One of the factors driving the increase in the wealthy class is immigration. A large percentage of new Canadians are wealthy Asians. The previous boom of high paying jobs in the tar sands in Alberta also boosted the number of top-earners, until the price of oil dropped.
It will be awhile before the stats for 2016 are available. Canada does not have a grip on its economic realities in real time, if at all by the time the government has massaged the numbers. But, casual observations indicate that the income disparity is worsening. This was expected under the previous Conservative government. But even under the so-called Liberal government, the rich continue to get richer while everyone else is getting poorer. There are several reasons for this.
One big reason is that far too much of Canada's economy has been based on resource extraction and once the resources are depleted or prices decline then so does the revenue.

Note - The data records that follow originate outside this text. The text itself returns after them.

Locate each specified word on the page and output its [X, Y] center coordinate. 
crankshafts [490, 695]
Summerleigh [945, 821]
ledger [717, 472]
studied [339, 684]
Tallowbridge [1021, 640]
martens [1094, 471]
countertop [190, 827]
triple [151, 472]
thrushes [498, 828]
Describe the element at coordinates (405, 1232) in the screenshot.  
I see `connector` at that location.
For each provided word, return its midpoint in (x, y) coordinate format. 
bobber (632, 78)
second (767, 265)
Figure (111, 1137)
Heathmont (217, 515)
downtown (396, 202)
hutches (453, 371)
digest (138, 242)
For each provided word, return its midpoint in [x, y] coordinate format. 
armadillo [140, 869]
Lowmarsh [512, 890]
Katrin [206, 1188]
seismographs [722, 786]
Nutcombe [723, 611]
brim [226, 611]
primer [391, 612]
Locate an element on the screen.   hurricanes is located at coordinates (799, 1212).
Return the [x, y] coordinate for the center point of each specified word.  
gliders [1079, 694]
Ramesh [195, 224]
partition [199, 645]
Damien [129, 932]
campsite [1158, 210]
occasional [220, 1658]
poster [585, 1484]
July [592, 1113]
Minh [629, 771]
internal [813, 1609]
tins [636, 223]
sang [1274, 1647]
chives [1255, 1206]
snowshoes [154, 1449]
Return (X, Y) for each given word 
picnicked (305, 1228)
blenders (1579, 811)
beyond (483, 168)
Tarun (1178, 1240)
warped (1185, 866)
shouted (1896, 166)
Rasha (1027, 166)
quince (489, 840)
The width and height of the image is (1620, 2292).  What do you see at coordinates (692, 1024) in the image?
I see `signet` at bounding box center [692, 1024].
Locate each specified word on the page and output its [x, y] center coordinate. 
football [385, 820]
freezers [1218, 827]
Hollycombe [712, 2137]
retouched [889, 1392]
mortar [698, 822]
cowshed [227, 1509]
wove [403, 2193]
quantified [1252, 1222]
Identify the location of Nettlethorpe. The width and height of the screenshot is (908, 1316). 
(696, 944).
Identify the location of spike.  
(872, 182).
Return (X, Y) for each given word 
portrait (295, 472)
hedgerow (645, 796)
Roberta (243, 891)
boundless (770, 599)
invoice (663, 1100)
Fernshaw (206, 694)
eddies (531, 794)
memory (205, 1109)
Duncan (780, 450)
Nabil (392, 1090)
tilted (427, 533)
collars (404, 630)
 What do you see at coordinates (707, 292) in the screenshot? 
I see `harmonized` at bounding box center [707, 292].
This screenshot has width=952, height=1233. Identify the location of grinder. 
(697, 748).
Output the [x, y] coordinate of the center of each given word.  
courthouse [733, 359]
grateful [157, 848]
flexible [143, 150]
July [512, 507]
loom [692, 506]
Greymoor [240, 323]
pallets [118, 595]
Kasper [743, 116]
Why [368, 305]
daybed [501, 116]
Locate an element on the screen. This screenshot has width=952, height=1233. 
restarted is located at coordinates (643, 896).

Unbridled immigration is also having far-reaching consequences. Wealthy Asians have caused a rapid and extreme rise in housing prices in Vancouver and Toronto, which has pushed the working class into sub-standard housing, long commutes or forced them to move to other regions.
Corruption, bureaucracy, high taxes and poor city planning are fueling further poverty, desperation and crime.
Canada is currently one of the top destinations for international criminal money laundering and the vast sums of money being injected into certain segments of the economy are radically distorting the economy and corrupting government at many levels.